** Start of SUPPLIED TEXT **

Closed aakerbeere closed 2 years ago

aakerbeere commented 2 years ago

Sorry for appearing again here.

I have Login-Shield running on my Nextcloud instance and am facing actually not being able to establish a ssh session from Internet. I found Login-Shield preventing the session to be established (using custom port, masked) :) On LAN it's working as expected: Jan 31 16:48:19 localhost kernel: [266656.307915] ShD-LgnIN=eth0 OUT= MAC=dc:a6:32:b3:34:e8:dc:ef:09:b2:be:23:08:00 SRC=194.230.147.14 DST=192.168.1.100 LEN=60 TOS=0x00 PREC=0x00 TTL=54 ID=45681 DF PROTO=TCP SPT=59274 DPT=<custom> WINDOW=64240 RES=0x00 SYN URGP=0 I'm always feared to break something (closing out myself) when working on this.

Would it be sufficient to comment out the appropriate line on the blacklist?

Some guidance would be great.

Thanks a lot.

DPsystems commented 2 years ago

Yes, comment out the line. You can make your own copy of the blacklist that will be used instead of the default by commenting/removing any entries you don't want and renaming the file to a .me extension. When running the script it will use that over the default .lst version.

** End of SUPPLIED TEXT **
** Start of DATA EXTRACT **

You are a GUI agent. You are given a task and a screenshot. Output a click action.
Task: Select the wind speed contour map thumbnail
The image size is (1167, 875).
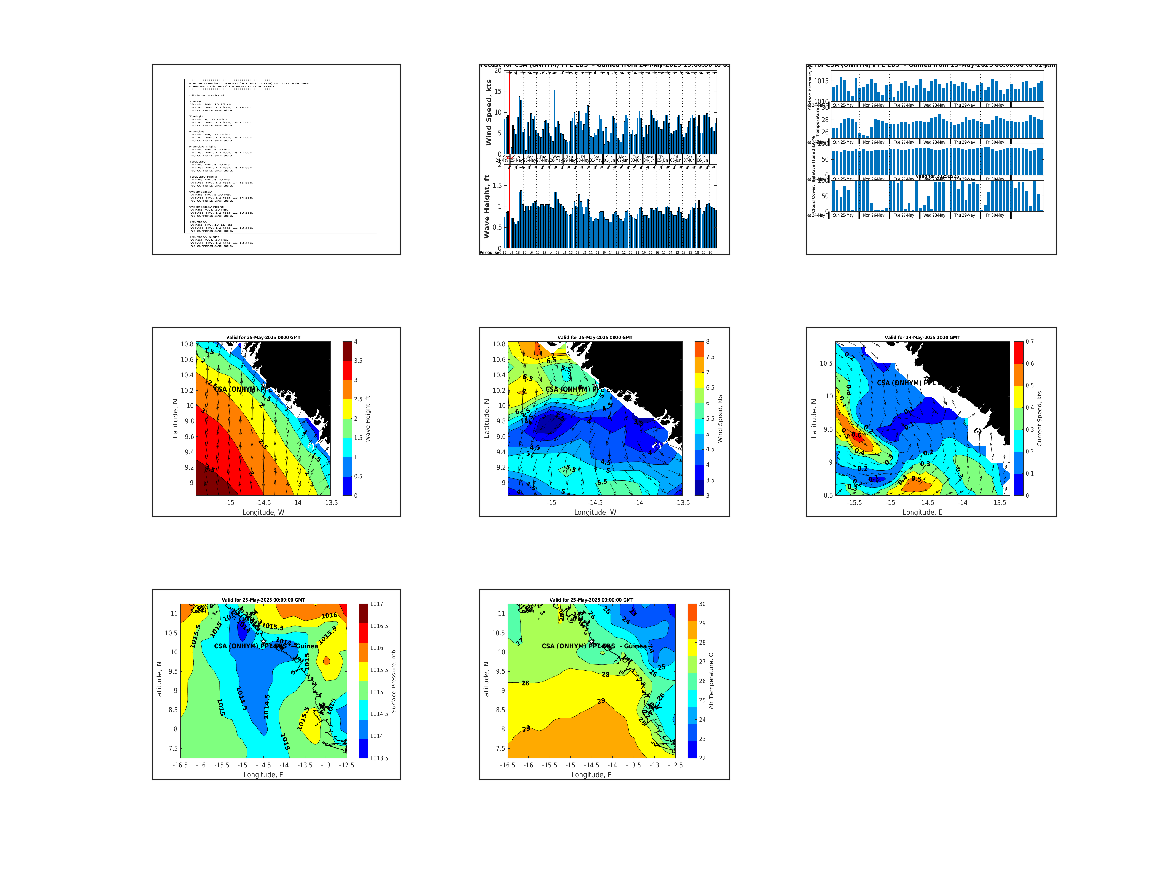coord(604,422)
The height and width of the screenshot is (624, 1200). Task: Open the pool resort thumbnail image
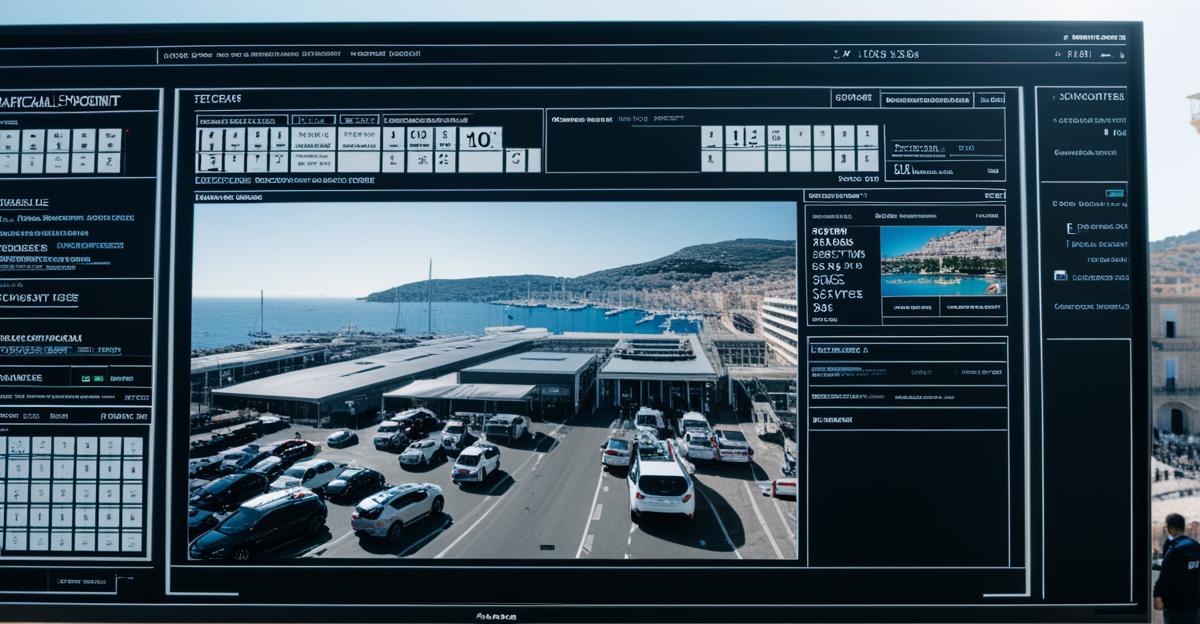point(943,260)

** End of DATA EXTRACT **

= GIVEN REQUEST =
Repeat the part of the support thread that begins at the words "aakerbeere commented 2" and stops after "would be great.", switching "blacklist" to "blocklist" each time it appears.

= ANSWER FOR THIS EXERCISE =
aakerbeere commented 2 years ago

Sorry for appearing again here.

I have Login-Shield running on my Nextcloud instance and am facing actually not being able to establish a ssh session from Internet. I found Login-Shield preventing the session to be established (using custom port, masked) :) On LAN it's working as expected: Jan 31 16:48:19 localhost kernel: [266656.307915] ShD-LgnIN=eth0 OUT= MAC=dc:a6:32:b3:34:e8:dc:ef:09:b2:be:23:08:00 SRC=194.230.147.14 DST=192.168.1.100 LEN=60 TOS=0x00 PREC=0x00 TTL=54 ID=45681 DF PROTO=TCP SPT=59274 DPT=<custom> WINDOW=64240 RES=0x00 SYN URGP=0 I'm always feared to break something (closing out myself) when working on this.

Would it be sufficient to comment out the appropriate line on the blocklist?

Some guidance would be great.